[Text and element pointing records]
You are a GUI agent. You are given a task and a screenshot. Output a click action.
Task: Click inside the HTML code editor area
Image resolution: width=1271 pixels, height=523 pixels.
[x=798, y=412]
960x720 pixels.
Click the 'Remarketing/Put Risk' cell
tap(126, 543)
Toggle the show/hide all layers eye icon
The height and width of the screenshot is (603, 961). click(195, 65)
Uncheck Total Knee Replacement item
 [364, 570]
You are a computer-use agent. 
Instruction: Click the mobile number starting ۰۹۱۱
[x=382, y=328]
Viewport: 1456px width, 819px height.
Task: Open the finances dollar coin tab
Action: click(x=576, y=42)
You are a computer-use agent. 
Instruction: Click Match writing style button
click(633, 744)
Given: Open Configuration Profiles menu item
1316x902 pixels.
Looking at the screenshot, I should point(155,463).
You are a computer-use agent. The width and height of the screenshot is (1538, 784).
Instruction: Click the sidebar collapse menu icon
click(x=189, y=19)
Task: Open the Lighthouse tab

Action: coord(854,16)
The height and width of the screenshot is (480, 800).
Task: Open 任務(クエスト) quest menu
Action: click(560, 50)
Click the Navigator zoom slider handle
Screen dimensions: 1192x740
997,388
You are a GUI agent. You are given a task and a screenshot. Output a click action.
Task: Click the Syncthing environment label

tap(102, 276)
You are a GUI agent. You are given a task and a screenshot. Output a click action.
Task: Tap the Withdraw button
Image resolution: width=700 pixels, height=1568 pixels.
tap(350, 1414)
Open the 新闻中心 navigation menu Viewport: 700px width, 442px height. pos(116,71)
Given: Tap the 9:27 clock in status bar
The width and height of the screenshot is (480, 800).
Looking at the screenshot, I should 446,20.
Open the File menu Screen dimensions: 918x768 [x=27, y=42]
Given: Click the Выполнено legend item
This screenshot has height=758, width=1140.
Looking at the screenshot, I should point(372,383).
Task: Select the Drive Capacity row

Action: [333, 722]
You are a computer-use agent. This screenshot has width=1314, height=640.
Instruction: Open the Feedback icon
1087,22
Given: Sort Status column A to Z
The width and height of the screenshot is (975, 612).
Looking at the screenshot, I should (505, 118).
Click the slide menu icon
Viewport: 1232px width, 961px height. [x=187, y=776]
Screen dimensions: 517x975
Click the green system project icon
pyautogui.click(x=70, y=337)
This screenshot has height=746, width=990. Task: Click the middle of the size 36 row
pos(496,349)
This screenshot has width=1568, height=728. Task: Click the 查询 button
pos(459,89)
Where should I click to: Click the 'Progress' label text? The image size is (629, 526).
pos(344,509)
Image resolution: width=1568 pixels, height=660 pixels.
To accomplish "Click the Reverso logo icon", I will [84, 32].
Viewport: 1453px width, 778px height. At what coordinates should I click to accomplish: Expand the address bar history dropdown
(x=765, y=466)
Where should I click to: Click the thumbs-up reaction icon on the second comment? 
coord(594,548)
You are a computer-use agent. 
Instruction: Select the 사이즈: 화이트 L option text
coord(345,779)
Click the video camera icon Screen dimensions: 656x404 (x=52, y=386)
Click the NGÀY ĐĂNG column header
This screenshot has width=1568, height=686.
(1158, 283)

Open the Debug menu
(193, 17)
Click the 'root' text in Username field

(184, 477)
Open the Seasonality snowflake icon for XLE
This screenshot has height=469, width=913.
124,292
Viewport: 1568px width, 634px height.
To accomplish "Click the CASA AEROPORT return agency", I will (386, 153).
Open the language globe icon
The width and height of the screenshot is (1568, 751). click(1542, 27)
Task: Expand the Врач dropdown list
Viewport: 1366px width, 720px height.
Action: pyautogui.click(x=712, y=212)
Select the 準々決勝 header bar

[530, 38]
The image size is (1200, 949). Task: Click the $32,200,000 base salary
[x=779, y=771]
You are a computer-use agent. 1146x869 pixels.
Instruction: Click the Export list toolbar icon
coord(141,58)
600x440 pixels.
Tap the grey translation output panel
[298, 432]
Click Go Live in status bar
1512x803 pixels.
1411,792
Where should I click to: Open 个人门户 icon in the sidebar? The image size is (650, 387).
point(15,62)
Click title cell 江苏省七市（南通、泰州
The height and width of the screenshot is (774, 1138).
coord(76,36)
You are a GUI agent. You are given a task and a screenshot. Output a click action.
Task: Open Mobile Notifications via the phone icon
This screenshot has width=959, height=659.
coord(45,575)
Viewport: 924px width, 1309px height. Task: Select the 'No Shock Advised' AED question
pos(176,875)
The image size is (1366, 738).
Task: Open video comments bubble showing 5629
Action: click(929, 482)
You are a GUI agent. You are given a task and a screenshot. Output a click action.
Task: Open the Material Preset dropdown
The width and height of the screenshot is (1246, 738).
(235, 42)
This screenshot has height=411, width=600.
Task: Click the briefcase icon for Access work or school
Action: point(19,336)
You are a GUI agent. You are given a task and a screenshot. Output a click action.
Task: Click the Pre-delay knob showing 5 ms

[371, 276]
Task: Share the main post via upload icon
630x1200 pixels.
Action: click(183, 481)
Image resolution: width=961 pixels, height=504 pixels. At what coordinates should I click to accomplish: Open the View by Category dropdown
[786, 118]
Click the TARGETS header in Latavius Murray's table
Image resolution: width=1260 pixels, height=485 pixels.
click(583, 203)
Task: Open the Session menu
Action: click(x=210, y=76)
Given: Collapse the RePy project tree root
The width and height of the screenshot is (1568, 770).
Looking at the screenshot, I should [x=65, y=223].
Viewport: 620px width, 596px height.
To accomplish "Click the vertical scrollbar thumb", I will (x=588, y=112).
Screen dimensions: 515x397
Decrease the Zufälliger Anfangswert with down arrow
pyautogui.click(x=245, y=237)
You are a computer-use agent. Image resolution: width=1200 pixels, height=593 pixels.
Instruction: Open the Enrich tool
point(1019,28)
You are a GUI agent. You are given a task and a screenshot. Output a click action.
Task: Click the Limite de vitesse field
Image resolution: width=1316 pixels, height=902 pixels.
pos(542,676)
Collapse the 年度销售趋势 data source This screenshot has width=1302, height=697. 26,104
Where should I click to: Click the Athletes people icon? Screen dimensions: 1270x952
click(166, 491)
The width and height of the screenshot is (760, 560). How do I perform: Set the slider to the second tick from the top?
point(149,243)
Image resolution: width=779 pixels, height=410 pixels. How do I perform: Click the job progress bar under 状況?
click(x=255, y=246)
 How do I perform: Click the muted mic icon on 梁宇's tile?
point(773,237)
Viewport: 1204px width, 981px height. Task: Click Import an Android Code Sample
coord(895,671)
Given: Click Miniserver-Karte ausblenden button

Work required: Rewrite the records from the start through the line containing "tap(126, 543)", including both ends, requests included, and shift every coordinate in the answers up by 150.

Reply to the task:
You are a GUI agent. You are given a task and a screenshot. Output a click action.
Task: Click inside the HTML code editor area
Image resolution: width=1271 pixels, height=523 pixels.
[x=948, y=562]
960x720 pixels.
Click the 'Remarketing/Put Risk' cell
tap(276, 693)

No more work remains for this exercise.